Print only the lines running from the line with "Task: Click the $461 K Abiertas legend badge" to the final line below, both included, exactly as written and without the pictures.

START ENTRIES SHOWN

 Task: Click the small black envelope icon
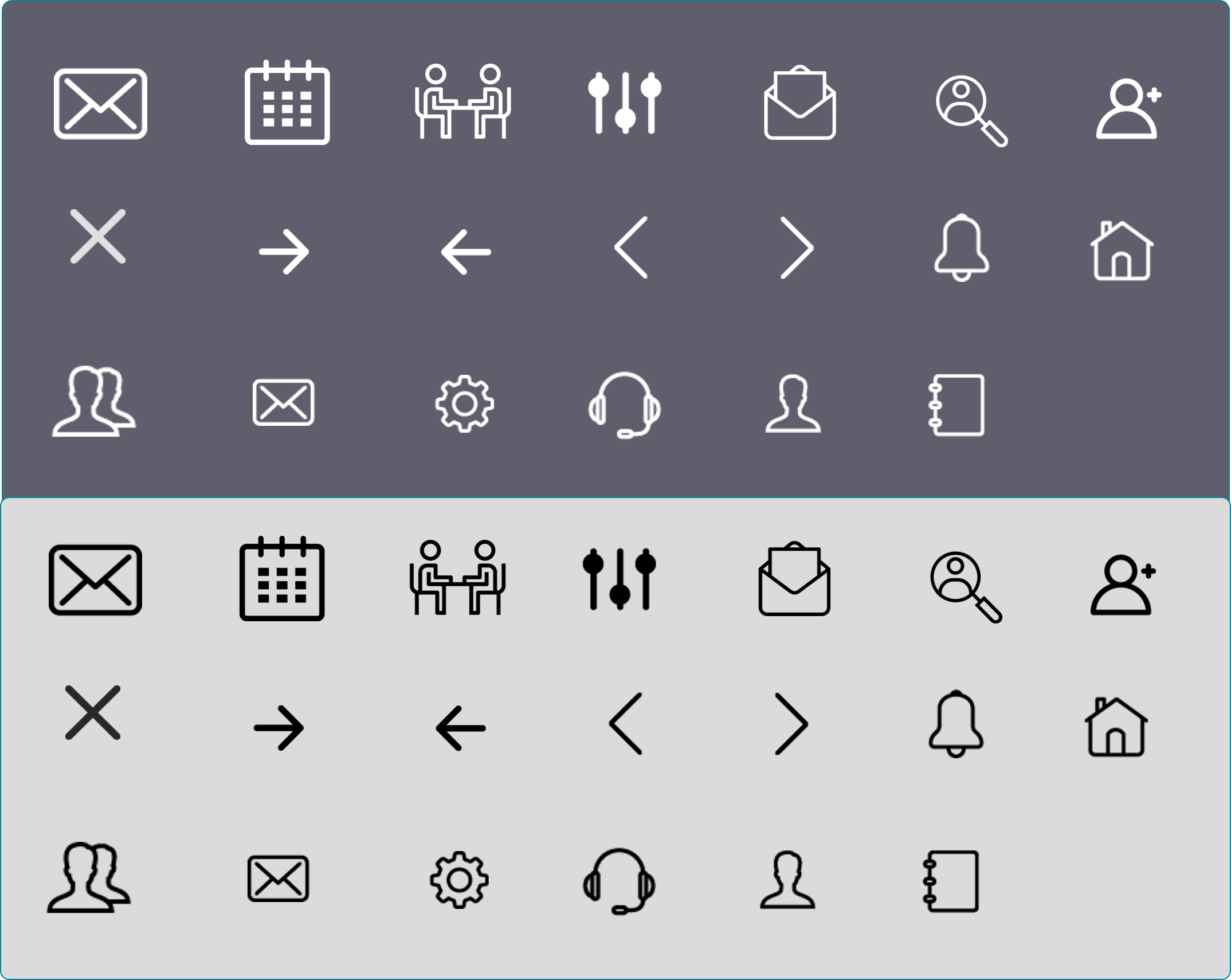278,879
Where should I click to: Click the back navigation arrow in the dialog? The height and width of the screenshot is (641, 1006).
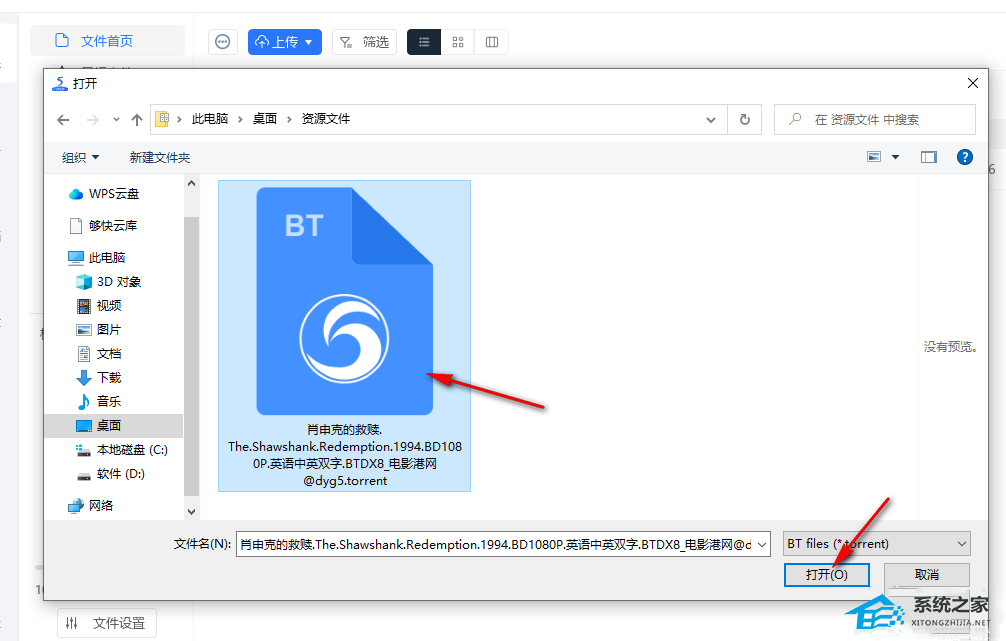click(63, 119)
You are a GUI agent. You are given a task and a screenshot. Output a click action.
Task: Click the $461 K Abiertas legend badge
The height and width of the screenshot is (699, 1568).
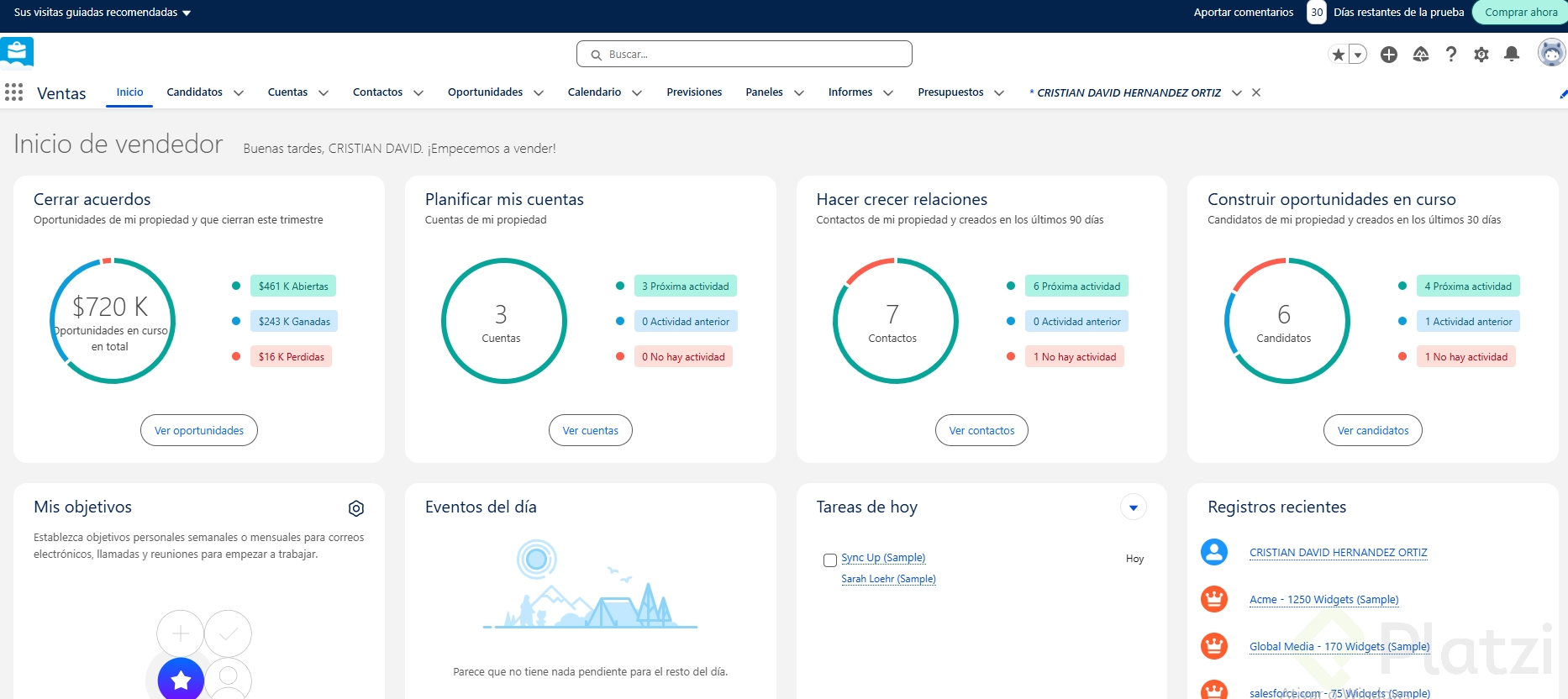pos(293,286)
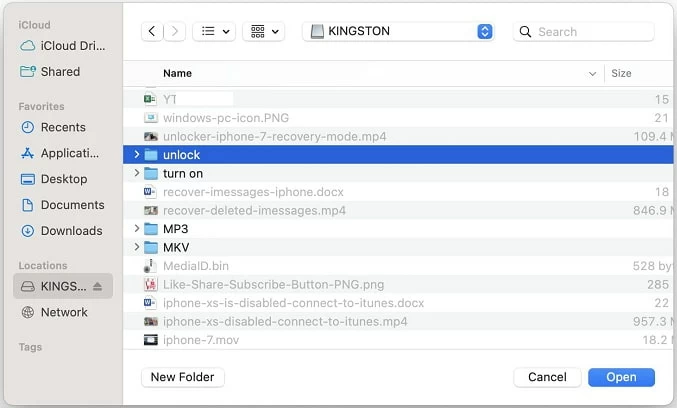Eject the KINGSTON drive
The height and width of the screenshot is (408, 677).
pyautogui.click(x=98, y=287)
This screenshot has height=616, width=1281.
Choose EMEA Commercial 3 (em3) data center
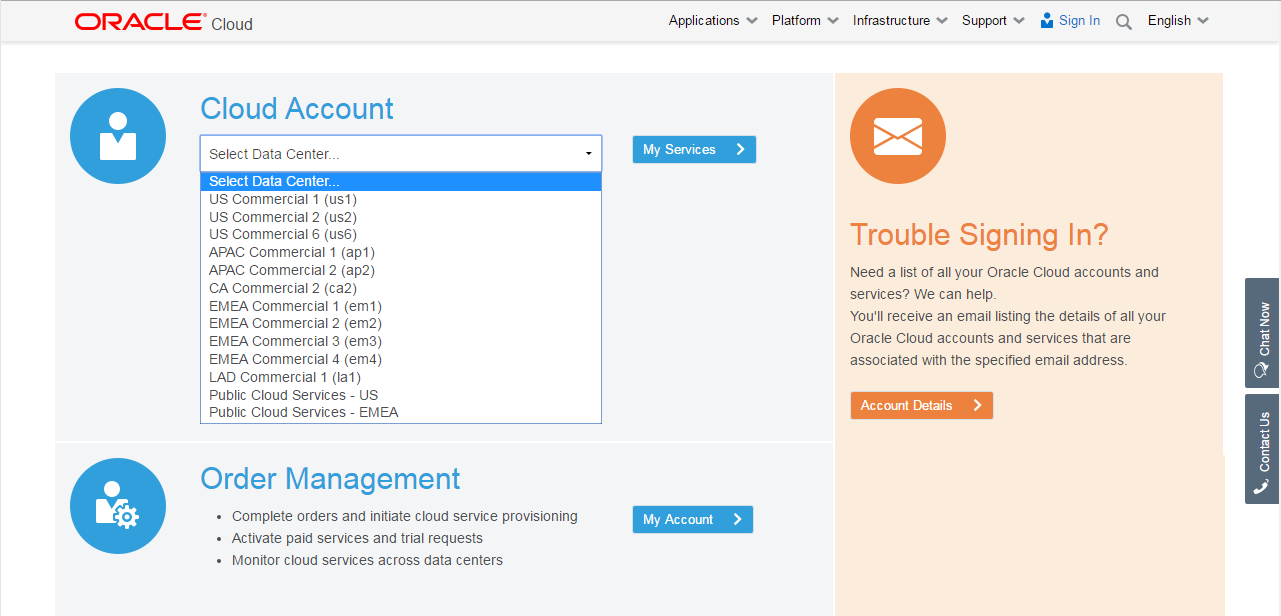click(295, 341)
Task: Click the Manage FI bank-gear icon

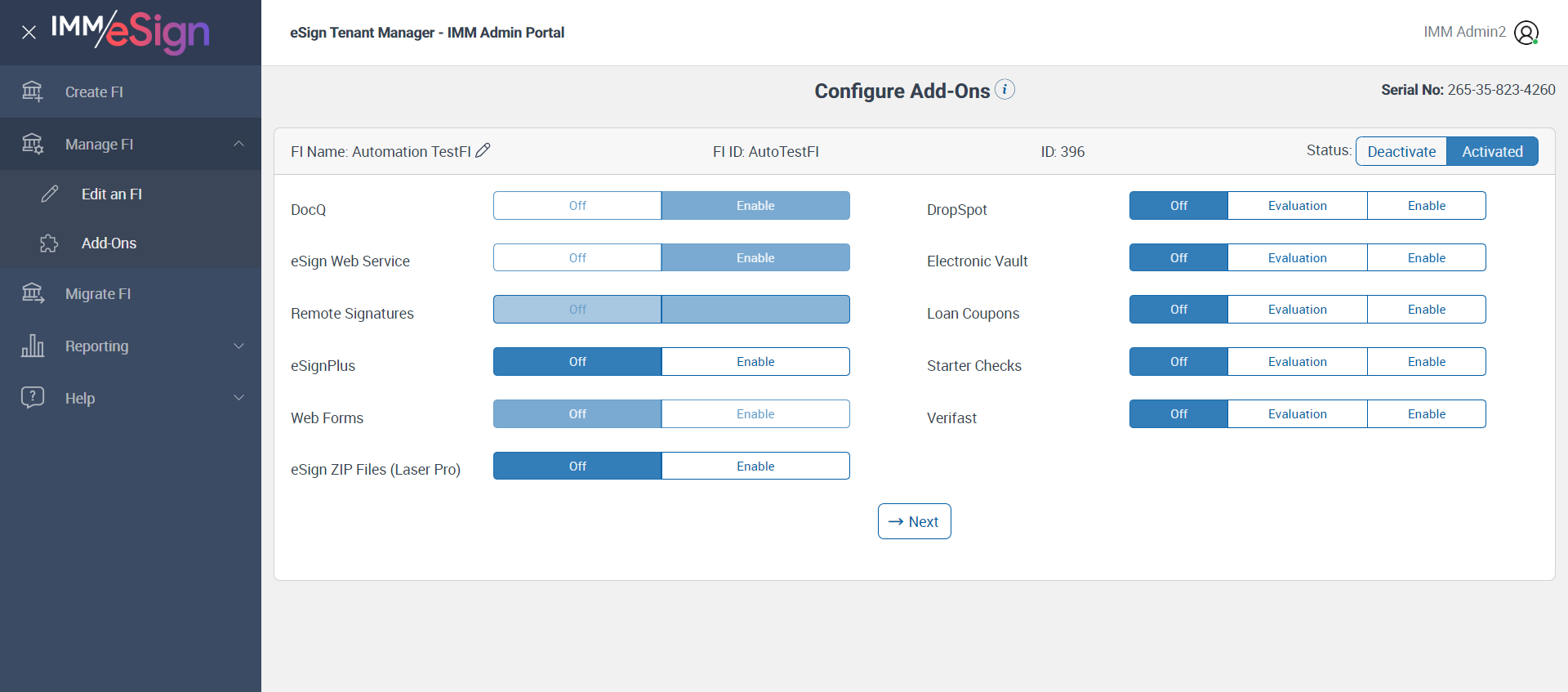Action: [x=33, y=144]
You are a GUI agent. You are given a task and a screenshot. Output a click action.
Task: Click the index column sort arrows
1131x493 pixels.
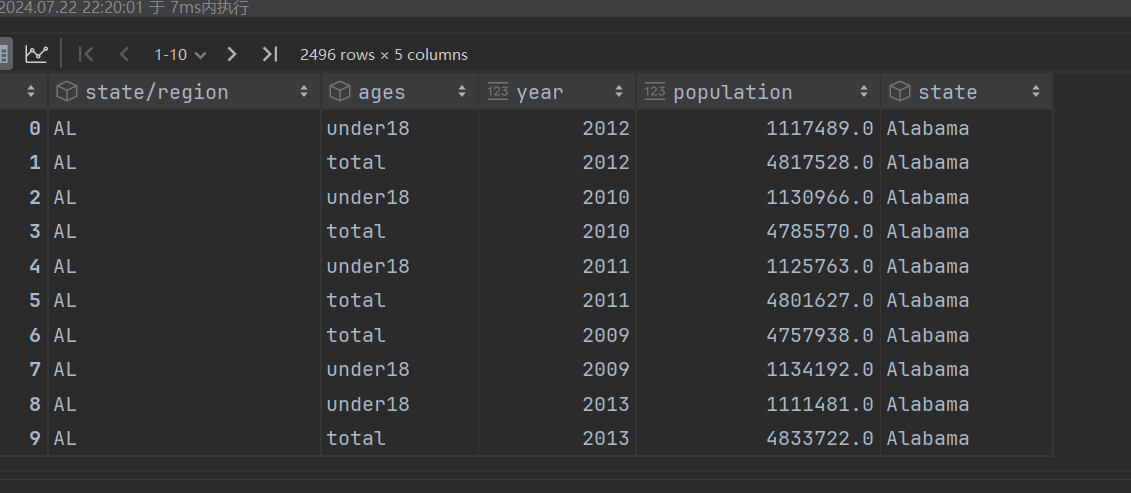pyautogui.click(x=30, y=92)
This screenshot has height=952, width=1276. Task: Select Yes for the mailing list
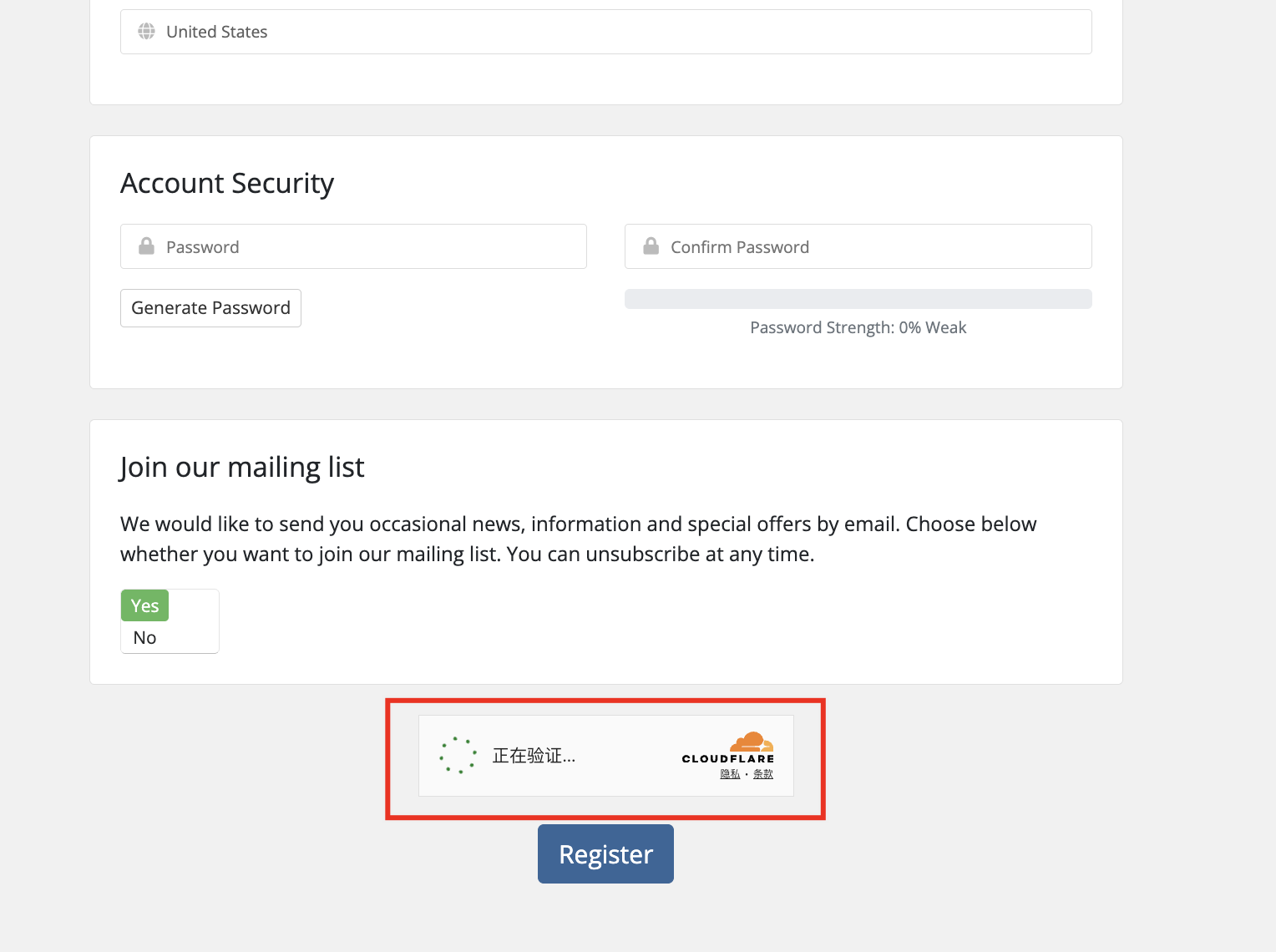[144, 605]
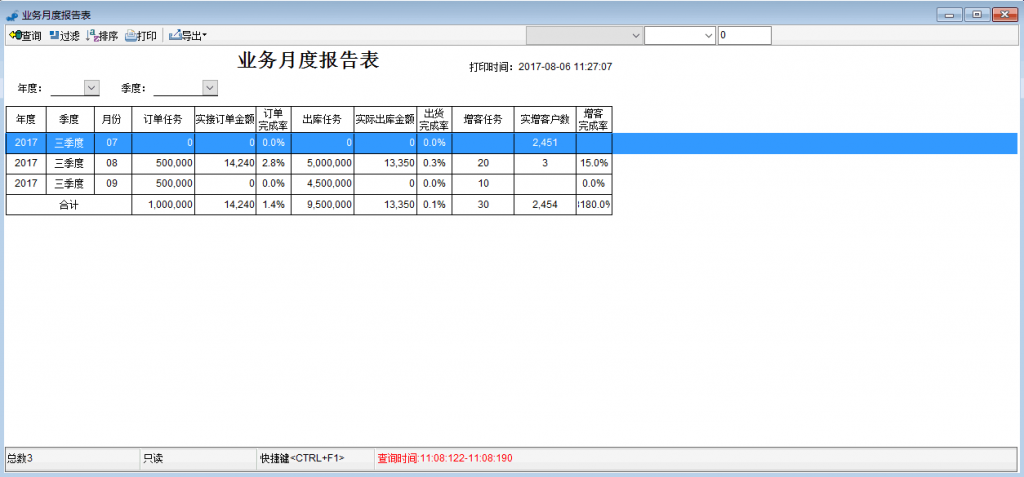Click the 打印 (Print) toolbar icon

click(x=141, y=36)
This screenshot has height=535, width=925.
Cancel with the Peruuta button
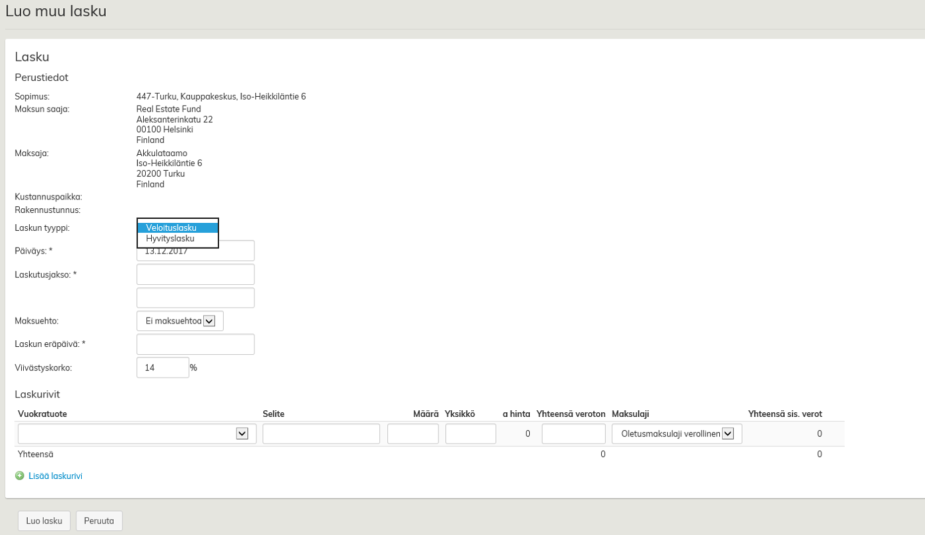tap(99, 520)
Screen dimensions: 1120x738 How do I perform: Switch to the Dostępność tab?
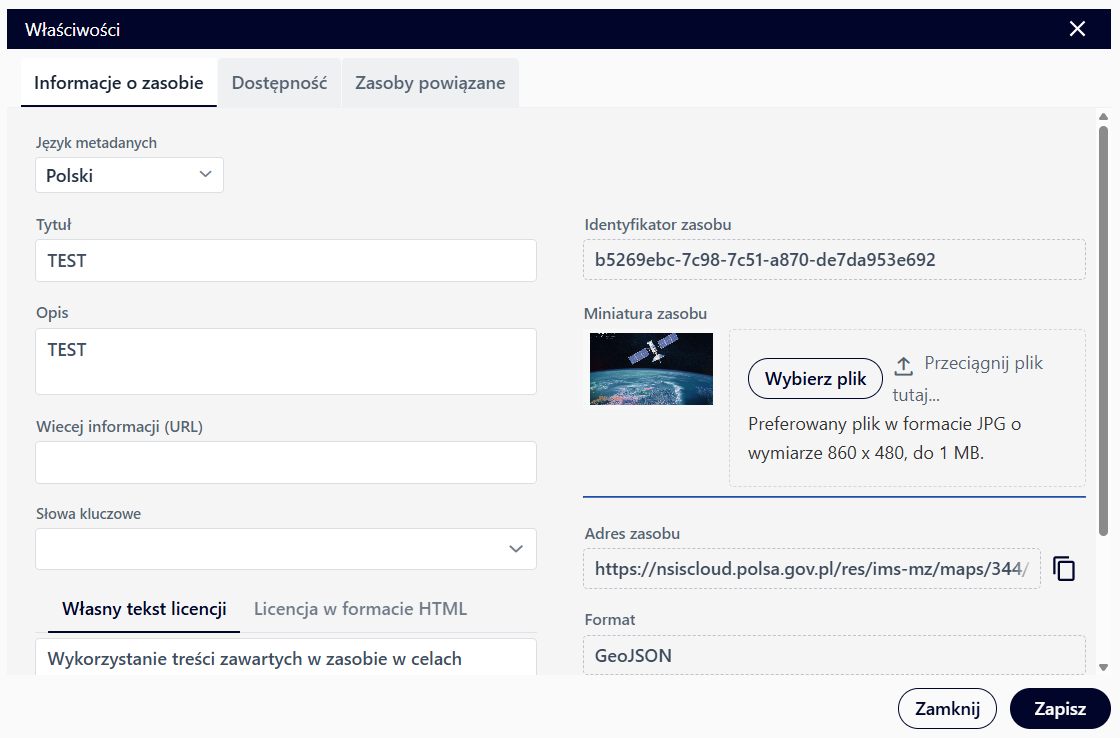coord(279,84)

END ENTRIES SHOWN

• **COMPLETED EXERCISE**
Task: Click the $461 K Abiertas legend badge
The height and width of the screenshot is (699, 1568).
pos(293,286)
Eject the KINGSTON drive
The height and width of the screenshot is (408, 677).
pyautogui.click(x=98, y=287)
This screenshot has height=616, width=1281.
Choose EMEA Commercial 3 (em3) data center
click(295, 341)
Task: Click the Manage FI bank-gear icon

Action: [x=33, y=144]
You are a GUI agent. You are given a task and a screenshot. Output a click action.
Task: Click the index column sort arrows
1131x493 pixels.
pyautogui.click(x=30, y=92)
This screenshot has height=952, width=1276. Task: Select Yes for the mailing list
[144, 605]
Click the 打印 (Print) toolbar icon

click(x=141, y=36)
This screenshot has height=535, width=925.
Cancel with the Peruuta button
tap(99, 520)
Screen dimensions: 1120x738 How do I perform: Switch to the Dostępność tab?
coord(279,84)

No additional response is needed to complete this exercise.